4. Live-cell imaging
ACT researchers need to analyze time-dependent events such as peak killing rate, T-cell exhaustion, and signs of chronic activation. As discussed, chromium, LDH, and MTT assays offer incomplete information about the quality of ACTs, limiting researchers’ ability to accurately characterize a therapy.
With live-cell imaging, researchers can overcome this limitation. Live-cell imaging uses microscopy to visualize ACT dynamics over time. Researchers can examine activity over hours to weeks and capture all critical time points without any guesswork.
But when it comes to testing ACTs, live-cell imaging presents its own challenges. For example, researchers first plate target cells and then place their effector cells on top, potentially obscuring the view and making it difficult to accurately measure cytotoxicity. Researchers can thus use dyes to distinguish between the two cell layers, but this extra step can sometimes disturb the activity of the effector cells and disrupt the results. Finally, given the subjectivity inherent in analyzing visual data, monitoring cells for signs of cell death requires a trained eye.
5. Impedance monitoring with a bioelectronic assay
Bioelectronic assays allow researchers to monitor cell viability using sensitive bioelectrodes to detect cell death in real time without dyes, labels, or probes that can interfere with the data.
For this type of assay, the bioelectrodes are embedded in the bottom of each well in a multiwell plate. Researchers add the target cancer cells and give them time to grow and attach to the surface. As they cover the surface, the target cells impede electrical signals between electrodes. Then, researchers apply the effector immune cells. As the effector cells start killing the target cells, the target cells lyse or detach, and the impedance between electrodes decreases. Since immune cells are nonadherent, they are not a significant source of impedance relative to target cells, making the assay very sensitive to target cell death.
Unlike chromium release, MTT, and LDH assays, bioelectronic assays allow researchers to monitor the dynamics of ACT-induced cell killing in real time to monitor the nuances of their behavior. And in contrast to live-cell imaging, the results are objective; the bioelectrodes collect the data directly and there is no visual data a researcher must be trained to interpret accurately. Future researchers can use these data to develop better ACT products for use in people.
Recently, Lohitash Karumbaiah, PhD, associate professor at the University of Georgia, measured impedance to characterize a novel CAR-T cell therapy designed to treat glioblastoma. His group observed that their CAR-T cells performed significantly better than naive T cells in killing glioblastoma cells in vitro. The researchers’ impedance assay could measure the effects of several doses at once, and it was sensitive enough to detect cell death when treated with the smallest concentration of CAR-T cells. This research may contribute to developing novel treatments for glioblastoma—the deadliest form of brain cancer.

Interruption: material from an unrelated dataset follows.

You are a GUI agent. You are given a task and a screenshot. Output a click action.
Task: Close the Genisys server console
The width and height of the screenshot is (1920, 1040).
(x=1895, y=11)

Selecting the best cell viability assay for your lab
ACTs have changed cancer therapy, but the therapy still has a long way to go. Countless patients are waiting for an ACT to treat their cancer, and researchers are working hard to engineer safe and effective cells to meet the demand.

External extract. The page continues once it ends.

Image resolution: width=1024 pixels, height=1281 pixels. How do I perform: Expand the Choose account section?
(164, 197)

But ACTs are not like typical drugs or treatments, and their quality cannot be assessed using typical assays. Instead, assessing ACTs requires tools that can handle the variability that comes with designing treatments made with living cells. Bioelectronic assays offer the objectivity, quantitative ability, accuracy, and exhaustiveness needed to profile ACTs to the extent necessary for regulatory approval and use in patients.